Любовное томление, овладевшее принцем, со временем нашло для себя отдушину в обожании неодушевленных предметов: у него появились излюбленные цветы, которые он лелеял с нежным постоянством; затем он особенно привязался к некоторым деревьям, в особенности одно среди них – стройное, с поникшей листвой – вызывало с его стороны влюбленное поклонение; он вырезывал на его коре свое имя, увешивал его ветви гирляндами и пел под аккомпанемент лютни сложенные во славу его романсы.
Мудрого Эбен Бонабена не на шутку встревожило возбужденное состояние, в котором пребывал его ученик. Он видел его у самой грани запретного знания: малейший намек мог открыть ему страшную тайну. Дрожа за благополучие принца и целость собственной головы, он поторопился отвлечь его от скрытых в саду соблазнов и запер в самой высокой башне Хенералифе. В ней было много роскошных покоев, из которых открывался почти безграничный вид на окрестности, но она высоко подымалась над царством неги и чарующих, однако коварных беседок и павильонов, столь опасных для чрезмерно чувствительного Ахмеда.

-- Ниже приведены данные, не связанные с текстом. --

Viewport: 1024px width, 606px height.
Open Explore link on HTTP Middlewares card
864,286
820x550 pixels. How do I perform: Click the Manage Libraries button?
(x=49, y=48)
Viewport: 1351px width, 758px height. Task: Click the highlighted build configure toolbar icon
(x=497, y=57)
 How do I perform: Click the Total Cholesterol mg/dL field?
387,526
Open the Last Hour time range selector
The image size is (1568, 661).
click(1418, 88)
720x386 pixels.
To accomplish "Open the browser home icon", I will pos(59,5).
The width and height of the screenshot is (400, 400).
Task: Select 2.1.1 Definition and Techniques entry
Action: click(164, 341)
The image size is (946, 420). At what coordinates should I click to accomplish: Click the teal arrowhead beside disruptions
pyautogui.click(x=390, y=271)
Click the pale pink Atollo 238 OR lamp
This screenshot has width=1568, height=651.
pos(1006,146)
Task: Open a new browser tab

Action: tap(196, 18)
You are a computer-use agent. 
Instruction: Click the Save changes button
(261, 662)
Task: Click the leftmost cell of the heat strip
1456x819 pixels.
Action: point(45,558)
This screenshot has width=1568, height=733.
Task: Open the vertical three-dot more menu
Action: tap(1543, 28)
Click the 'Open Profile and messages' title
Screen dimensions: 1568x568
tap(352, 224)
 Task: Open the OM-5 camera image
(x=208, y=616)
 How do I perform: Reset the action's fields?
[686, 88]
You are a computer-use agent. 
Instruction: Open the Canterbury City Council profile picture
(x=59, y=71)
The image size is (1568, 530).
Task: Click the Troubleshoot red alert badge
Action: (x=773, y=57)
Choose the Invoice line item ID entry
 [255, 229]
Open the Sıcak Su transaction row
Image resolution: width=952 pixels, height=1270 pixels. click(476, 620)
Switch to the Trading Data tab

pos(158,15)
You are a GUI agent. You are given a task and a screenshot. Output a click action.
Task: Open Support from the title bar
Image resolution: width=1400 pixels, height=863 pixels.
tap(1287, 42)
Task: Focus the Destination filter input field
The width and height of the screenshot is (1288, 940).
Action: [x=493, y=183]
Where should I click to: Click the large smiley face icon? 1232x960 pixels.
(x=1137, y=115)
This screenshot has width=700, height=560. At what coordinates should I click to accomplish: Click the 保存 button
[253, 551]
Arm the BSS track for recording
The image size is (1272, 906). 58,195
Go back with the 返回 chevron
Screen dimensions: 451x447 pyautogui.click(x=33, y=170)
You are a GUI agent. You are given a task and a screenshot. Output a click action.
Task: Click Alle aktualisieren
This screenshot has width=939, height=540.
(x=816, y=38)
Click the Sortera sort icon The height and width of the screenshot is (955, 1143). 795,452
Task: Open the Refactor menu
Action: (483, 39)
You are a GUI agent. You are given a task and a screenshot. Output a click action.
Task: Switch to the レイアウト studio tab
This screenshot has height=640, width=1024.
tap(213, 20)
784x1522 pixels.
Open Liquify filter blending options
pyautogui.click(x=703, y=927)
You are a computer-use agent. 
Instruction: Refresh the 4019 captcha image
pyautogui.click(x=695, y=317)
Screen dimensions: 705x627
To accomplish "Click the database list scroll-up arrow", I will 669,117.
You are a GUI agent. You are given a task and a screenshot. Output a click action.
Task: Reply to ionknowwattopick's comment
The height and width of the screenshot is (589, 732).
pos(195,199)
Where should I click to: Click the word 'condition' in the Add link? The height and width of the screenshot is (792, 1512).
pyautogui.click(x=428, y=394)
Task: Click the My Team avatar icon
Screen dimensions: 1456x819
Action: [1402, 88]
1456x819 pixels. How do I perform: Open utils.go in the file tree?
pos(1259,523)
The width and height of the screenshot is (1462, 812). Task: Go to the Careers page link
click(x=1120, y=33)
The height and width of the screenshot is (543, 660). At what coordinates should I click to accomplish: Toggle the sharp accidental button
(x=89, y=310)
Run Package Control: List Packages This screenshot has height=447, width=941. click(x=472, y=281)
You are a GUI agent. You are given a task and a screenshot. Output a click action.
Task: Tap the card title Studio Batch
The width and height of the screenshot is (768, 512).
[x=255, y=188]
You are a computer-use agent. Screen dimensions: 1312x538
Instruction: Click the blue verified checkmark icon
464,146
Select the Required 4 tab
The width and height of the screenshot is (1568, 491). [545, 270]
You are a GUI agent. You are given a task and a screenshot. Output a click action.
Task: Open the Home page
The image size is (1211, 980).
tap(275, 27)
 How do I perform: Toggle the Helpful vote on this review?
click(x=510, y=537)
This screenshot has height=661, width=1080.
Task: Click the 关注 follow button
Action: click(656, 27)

Но что же такое придумать, чтобы примирить его с заключением и скрасить долгие, томительные часы? Не говоря уже об алгебре, он исчерпал почти все науки, способные доставлять приятное развлечение. К счастью, Эбен Бонабен еще в Египте изучил язык птиц – ему преподал его один еврейский раввин, унаследовавший эти редкостные познания по прямой линии от Соломона Премудрого, в свою очередь обучившегося этому языку у царицы Савской. При одном упоминании о такого рода занятиях глаза принца загорелись воодушевлением, и он с таким жаром взялся за дело, что вскоре достиг в этой области столь же высокого совершенства, как и его учитель.